In the records below, find the line with "Instruction: Expand the" and the line with "The image size is (1024, 794).". Print both exactly, along with every line between them, and no other line.

-------- Provided data

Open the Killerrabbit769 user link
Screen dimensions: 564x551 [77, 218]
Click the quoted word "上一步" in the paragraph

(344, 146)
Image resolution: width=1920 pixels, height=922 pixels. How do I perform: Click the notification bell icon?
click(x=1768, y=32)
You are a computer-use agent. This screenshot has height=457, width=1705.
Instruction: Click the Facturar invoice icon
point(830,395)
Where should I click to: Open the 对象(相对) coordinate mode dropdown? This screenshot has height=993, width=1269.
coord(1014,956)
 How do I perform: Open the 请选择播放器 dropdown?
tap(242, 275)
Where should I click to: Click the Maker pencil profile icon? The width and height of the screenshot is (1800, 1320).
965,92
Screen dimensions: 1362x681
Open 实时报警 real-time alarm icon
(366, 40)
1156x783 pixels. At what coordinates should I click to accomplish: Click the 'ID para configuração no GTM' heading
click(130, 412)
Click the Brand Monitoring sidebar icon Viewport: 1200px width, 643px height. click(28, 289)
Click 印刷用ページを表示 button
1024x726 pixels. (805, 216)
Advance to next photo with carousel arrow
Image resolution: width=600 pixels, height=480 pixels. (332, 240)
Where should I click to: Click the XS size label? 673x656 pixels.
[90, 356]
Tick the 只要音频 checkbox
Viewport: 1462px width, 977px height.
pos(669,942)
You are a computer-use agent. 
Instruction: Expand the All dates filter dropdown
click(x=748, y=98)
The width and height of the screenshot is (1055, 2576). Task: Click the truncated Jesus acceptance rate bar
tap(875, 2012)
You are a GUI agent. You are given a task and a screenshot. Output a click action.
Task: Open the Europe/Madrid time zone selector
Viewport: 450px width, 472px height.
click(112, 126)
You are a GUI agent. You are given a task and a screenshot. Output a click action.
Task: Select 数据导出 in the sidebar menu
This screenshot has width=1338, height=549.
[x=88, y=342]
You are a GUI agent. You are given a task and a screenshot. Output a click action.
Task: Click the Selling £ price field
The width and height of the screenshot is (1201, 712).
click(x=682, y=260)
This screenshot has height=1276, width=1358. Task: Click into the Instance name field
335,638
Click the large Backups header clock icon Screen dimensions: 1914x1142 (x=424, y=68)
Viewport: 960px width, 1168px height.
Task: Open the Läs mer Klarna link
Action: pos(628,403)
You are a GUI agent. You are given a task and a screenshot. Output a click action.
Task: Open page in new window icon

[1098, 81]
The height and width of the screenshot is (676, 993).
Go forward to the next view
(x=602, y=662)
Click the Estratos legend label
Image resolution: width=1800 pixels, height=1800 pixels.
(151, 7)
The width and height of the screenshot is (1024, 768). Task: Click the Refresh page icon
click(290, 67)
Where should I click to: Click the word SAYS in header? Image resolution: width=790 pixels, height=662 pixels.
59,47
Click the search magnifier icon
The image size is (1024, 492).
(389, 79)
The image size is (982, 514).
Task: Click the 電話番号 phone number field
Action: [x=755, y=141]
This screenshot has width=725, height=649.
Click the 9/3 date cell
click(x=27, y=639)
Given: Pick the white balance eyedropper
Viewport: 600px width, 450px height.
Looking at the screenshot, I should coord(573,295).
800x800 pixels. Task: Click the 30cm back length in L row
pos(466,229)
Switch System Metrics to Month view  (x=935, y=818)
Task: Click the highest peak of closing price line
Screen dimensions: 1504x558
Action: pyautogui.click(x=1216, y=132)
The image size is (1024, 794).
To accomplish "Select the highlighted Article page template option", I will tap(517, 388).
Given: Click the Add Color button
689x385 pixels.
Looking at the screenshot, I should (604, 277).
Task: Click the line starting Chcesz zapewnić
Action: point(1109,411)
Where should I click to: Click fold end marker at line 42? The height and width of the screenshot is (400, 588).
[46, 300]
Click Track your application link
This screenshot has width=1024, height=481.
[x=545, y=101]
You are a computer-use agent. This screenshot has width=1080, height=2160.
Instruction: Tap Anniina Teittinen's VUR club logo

----------------

### Answer box
Instruction: Expand the All dates filter dropdown
click(x=748, y=98)
The width and height of the screenshot is (1055, 2576). Task: Click the truncated Jesus acceptance rate bar
tap(875, 2012)
You are a GUI agent. You are given a task and a screenshot. Output a click action.
Task: Open the Europe/Madrid time zone selector
Viewport: 450px width, 472px height.
click(112, 126)
You are a GUI agent. You are given a task and a screenshot. Output a click action.
Task: Select 数据导出 in the sidebar menu
This screenshot has width=1338, height=549.
[x=88, y=342]
You are a GUI agent. You are given a task and a screenshot. Output a click action.
Task: Click the Selling £ price field
The width and height of the screenshot is (1201, 712).
click(x=682, y=260)
This screenshot has height=1276, width=1358. Task: Click into the Instance name field
335,638
Click the large Backups header clock icon Screen dimensions: 1914x1142 (x=424, y=68)
Viewport: 960px width, 1168px height.
Task: Open the Läs mer Klarna link
Action: pos(628,403)
You are a GUI agent. You are given a task and a screenshot. Output a click action.
Task: Open page in new window icon

[1098, 81]
The height and width of the screenshot is (676, 993).
Go forward to the next view
(x=602, y=662)
Click the Estratos legend label
Image resolution: width=1800 pixels, height=1800 pixels.
(151, 7)
The width and height of the screenshot is (1024, 768). Task: Click the Refresh page icon
click(290, 67)
Where should I click to: Click the word SAYS in header? Image resolution: width=790 pixels, height=662 pixels.
59,47
Click the search magnifier icon
The image size is (1024, 492).
(389, 79)
The image size is (982, 514).
Task: Click the 電話番号 phone number field
Action: [x=755, y=141]
This screenshot has width=725, height=649.
Click the 9/3 date cell
click(x=27, y=639)
Given: Pick the white balance eyedropper
Viewport: 600px width, 450px height.
Looking at the screenshot, I should coord(573,295).
800x800 pixels. Task: Click the 30cm back length in L row
pos(466,229)
Switch System Metrics to Month view  (x=935, y=818)
Task: Click the highest peak of closing price line
Screen dimensions: 1504x558
Action: pyautogui.click(x=1216, y=132)
The image size is (1024, 794).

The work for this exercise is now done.